I didn't feel empowered or engaged in my care at all and was told that here are my options. Uh, this is not curable and we can try to give you treatments that can keep you alive for as long as possible but we have few options and these are what they are…and everybody gets the same thing and that's what it is.

Interviewer: So then, at what point did you decide to start looking outside the box? When did that transition in your life occur?

Bryce: It definitely wasn't something that happened to me overnight. I followed my doctors orders and went through most of the standard of care stuff, you know I had surgery, that didn't work and I rolled into chemo and first line hormonalablation ADT and deprivation therapy and that got me some mileage but the chemo part was pretty toxic for me and it was just you know, while, blistering mouths, sores, and epic fatigue and neuropathy in my feet. I still don't feel all of my feet to this day. Sure enough that brought me into early 2015, and the cancer started growing again.

In the standard of care you kinda look at stats, your doctor, Google, you know I saw median survival for somebody who had progressed off of chemo, progressed meaning the cancer is still growing again off chemo is like,21 months. And, I didn't really have a lot of hope, I kinda started to lose hope. I came to terms with my own mortality. I didn't think I'd see my kid get out of elementary school and I went back to work. I came off of leave and went back to work cause I didn't really have much options for drugs at that point. I wanted my last days to matter.

Bryce: I knew that Intel at where I work there's this group that worked on health and taking our technology and helping the health of life sciences industry do cool transformations with it. I didn't know what they were doing but I just wanted to use my background and skill set to get in that group. I thought that would be interesting and that’s when I learned about genomics and precision medicine and the companies we were working with. And, then my whole life changed.

Interviewer: It sounds like it was difficult to get access to good information as a patient, maybe if you could speak to that it sounds like a good funnel.

Bryce: There’s two completely different tracks.
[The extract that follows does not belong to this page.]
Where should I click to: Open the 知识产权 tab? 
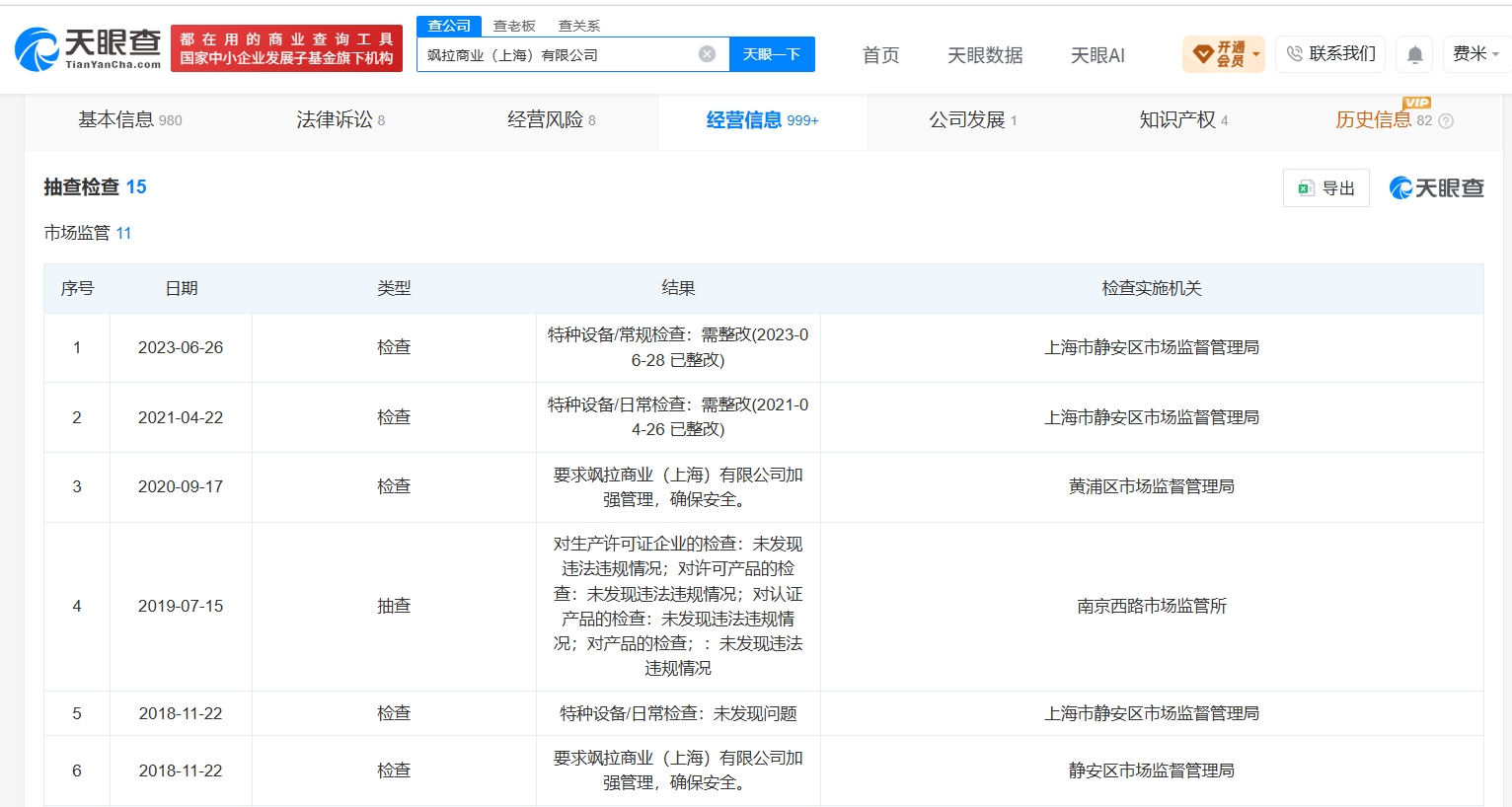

I think when you’re on the standard of care journey or path, you get plenty of information related to the standard of care treatment and how they work, and how the toxicities and what you can expect. But there’s not a lot of those out there. And, they don’t really get into..it’s like a one size fits all paradigm, everybody goes through them and they have a certain order or sequencing of when you take those things, but um, even though everybody is unique and different everybody’s going to respond to these treatments in a different way. It’s kinda just a one size fits all and that’s your path.

But when I got away from that and I learned that you know what there’s diagnostic tests out there that can actually help you as an individual that can identify what’s uniquely driving your disease, and that can lead to a more educated, data driven treatment path. Once I learned that, thenI got way more engaged in my care, I felt way more empowered and I felt educated to where I could demand those types of diagnostics because I want to understand what’s driving my unique disease and then I want to take what’s on the other end to that and get on the right kind of treatment so I felt that I went away from that like I hate to say but kinda sheep that’s on its way to slaughter to being an educated sheep, I guess. Like, somebody who now knows what’s driving his disease who is very curious about identifying everything I can at a molecular level and then using that to guide my treatment path, I just felt like Ok, now I’m way more empowered and I can own my own health care and now I can move out of this paternalistic relationship where the doctor’s way up here and I’m down here to getting it more on a level playing field. So that for me was critical. And, then those are the days when I started getting my tumor sequenced and identifying what was driving it, and then using that information to get onto more targeted and less toxic stuff, and that’s when I also learned about ARV-7 and there’s a splice variant out there and you should understand hat status too b/c that can help you determine whether that should go secondary hormonal treatments or not. ARV-7 was on my curiosity.

Interviewer: For our audience, the ARV-7 test is a test to determine which patient with advanced staged prostate cancer will benefit from chemotherapy or hormonal treatment therapy. A negative result indicates the patient will be receptive to hormonal treatments. Bryce underwent testing and will describe his journey.

Interviewer: I’d love to take those two separate stories and just kinda dive into it. Maybe could you tell us about you know what the tissue sequencing and that process where you went on the trial.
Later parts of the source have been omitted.